Below, we have briefly described each type of horse, along with examples of horses with long hair within each class.
- Draft horses are tall, big, and strong, bred to drag a multiple of their weight and work hard. Classified as a cold breed due to their calm disposition, there are several breeds that also sport long hair – including Shires, Clydesdales, and Black Forest Horses.
- Light horses are more energetic and known as being agile riding mounts. Most of them have high carriages, which makes their hair stands out all the more. Examples include the Lusitano, Friesian, Paso Fino and the high-stepping breeds like the Arabian.
- Warm breeds are a crossover between the high-energy hot breeds and the cold-blooded horses like the draft horses. They are usually more energetic but have an amiable disposition in many cases, making them suitable as family pets. The ones sporting hair include the Swedish and Morgan horses.
- Gaited horses are similar in disposition to warmbloods and also include some classes of the more temperamental breeds. In general, gaited horses are known for their smooth walks (e.g. trots and tolts) and being comfortable rides. While some Arabians and Paso Finos, for example, maybe gaited, the classic examples of gaited horses with long hair include the Icelandic Horse, American Saddlebred, and the Haflinger.
- Ponies are typically under 5 feet in height and often have short legs, making them comfortable for small-framed riders and a favorite of children. Long haired ponies are plentiful, including Gypsy Vanners, Dell Ponies, Miniatures, and Dales Ponies.
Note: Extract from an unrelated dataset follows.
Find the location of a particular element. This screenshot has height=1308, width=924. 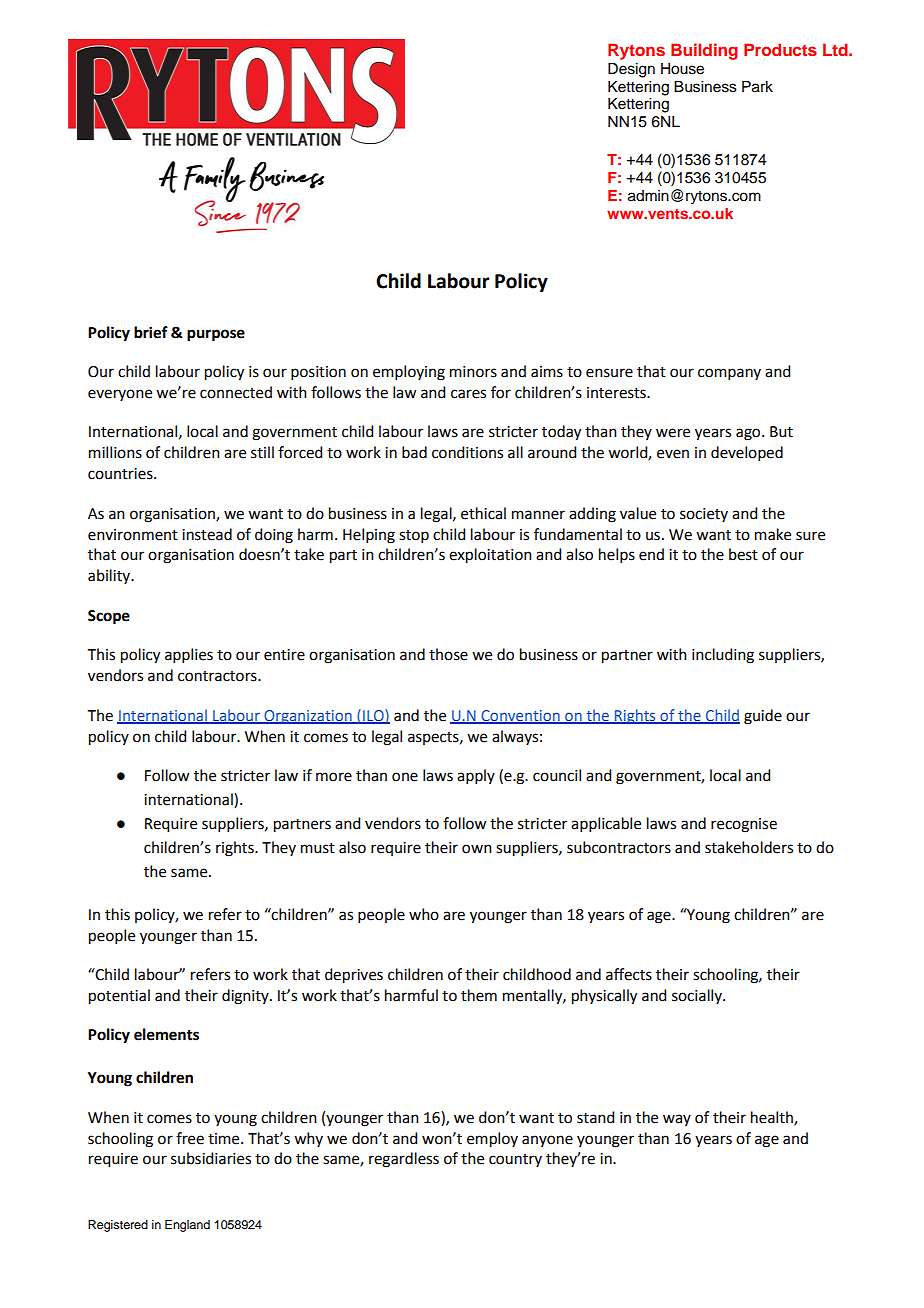

England is located at coordinates (187, 1226).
Where Horses Grow Long Hair
When considering horses with long hair, let’s define what that means. All horses by definition have a coat. In most cases, the coats grow shaggier in the winter as protection against the weather, apart from some short-coated breeds.
The owner may also choose to keep the court short if the horse is going to appear at a show, race, or equestrian event. When thinking about breeds with long hair, then, we are considering horses that sport long hair (as defined below) in their natural state.
The hair can sprout as:
Manes And Tails
Even some breeds that are show or racehorses, such as Arabians, may be known for their majestic horse manes and tail carriages. One of the criteria for the horses to be considered hairy is for the tail and mane hair to be long, silky and untangled – that is, falling straight down.
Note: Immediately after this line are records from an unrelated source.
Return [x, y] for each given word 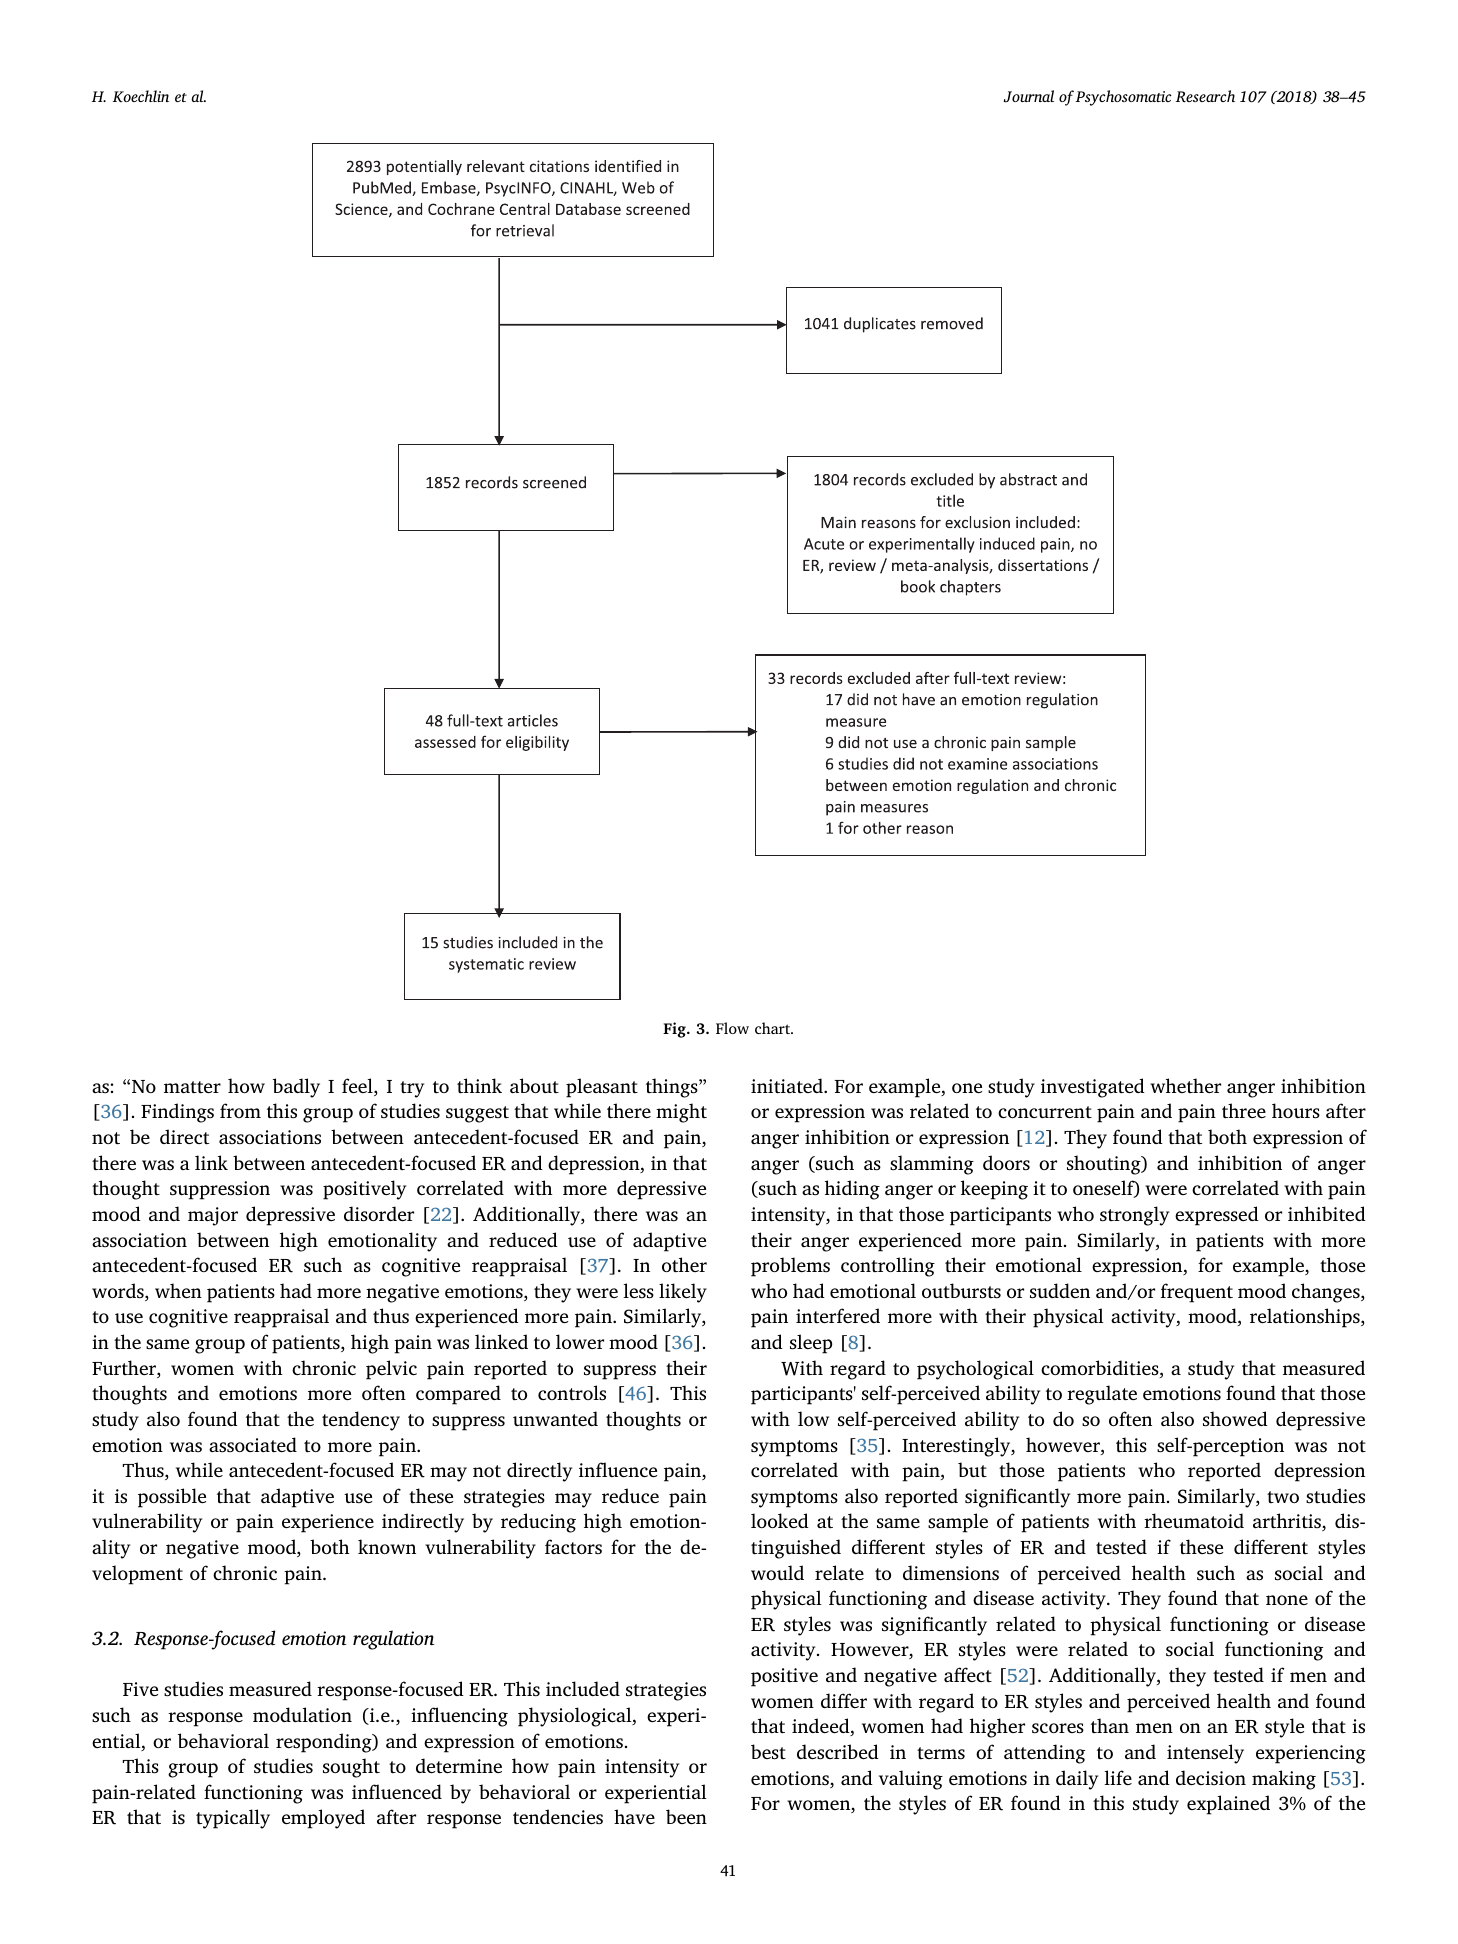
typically [233, 1819]
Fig [675, 1030]
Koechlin [141, 96]
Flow [732, 1028]
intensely [1205, 1754]
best [768, 1752]
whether [1185, 1085]
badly [296, 1088]
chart [773, 1028]
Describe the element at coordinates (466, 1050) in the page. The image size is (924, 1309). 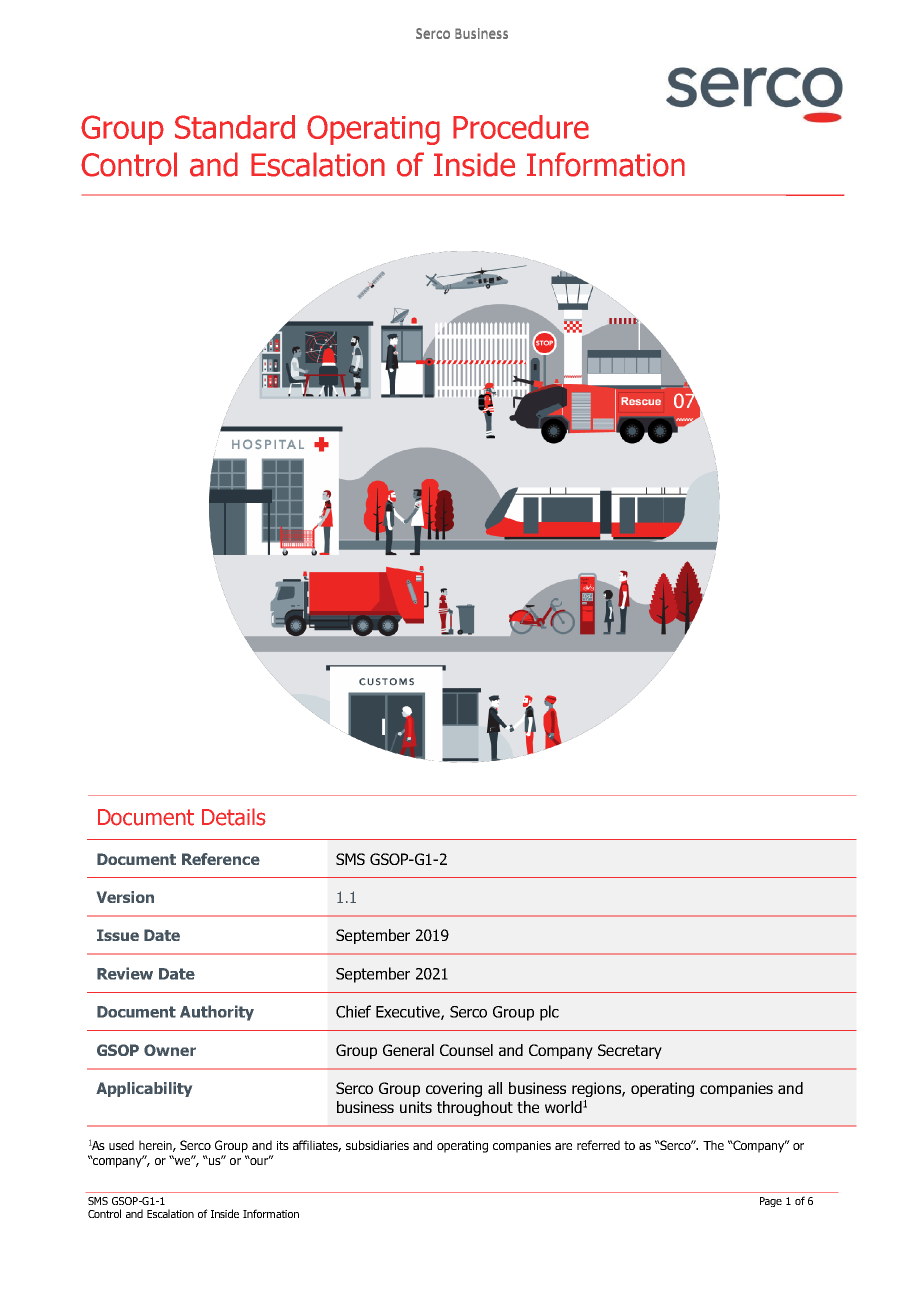
I see `Counsel` at that location.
This refers to hair that sprouts from the knees downwards, and often covers the front and rear hooves. With feathered horses, the hair starts at the knees in front and extend near the hocks in the rear, extending over the front of the hooves.
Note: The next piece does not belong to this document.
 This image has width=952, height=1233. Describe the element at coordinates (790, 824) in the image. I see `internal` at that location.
While horses, especially those in the wild, can sport hair anywhere – even furry ears, for example – long-haired horses typically refer to the horse breeds with long manes, tails, and feathering around the legs and feet.
How To Care For Long Haired Horses
While thick, luxurious hair – whether it’s all over or restricted to the mane and tail area – can be beautiful to watch, a certain amount of care is vital to ensure that the animal stays well-groomed and comfortable.
Among the important things to consider is the degree of comfort. A thick coat may be a necessity in cold weather but very uncomfortable in tropical or warm weather. Similarly, the hair must be brushed regularly and untangled to avoid discomfort and even possible infections. Finally, the stalls the horses are kept in must be spacious enough so the horse does not damage its coating against the rough sides that are hemming it in.
The Final Word
The breeds discussed above sport beautiful long hair. Manes, tails, feathers – even horse ears can look pretty when properly groomed. In many cases, these horses are known for their looks as well as their disposition, gait or other attributes.
Owners have to determine how they want their charges to appear and put some work into it. Under the right circumstances and care, though, these horses will shine.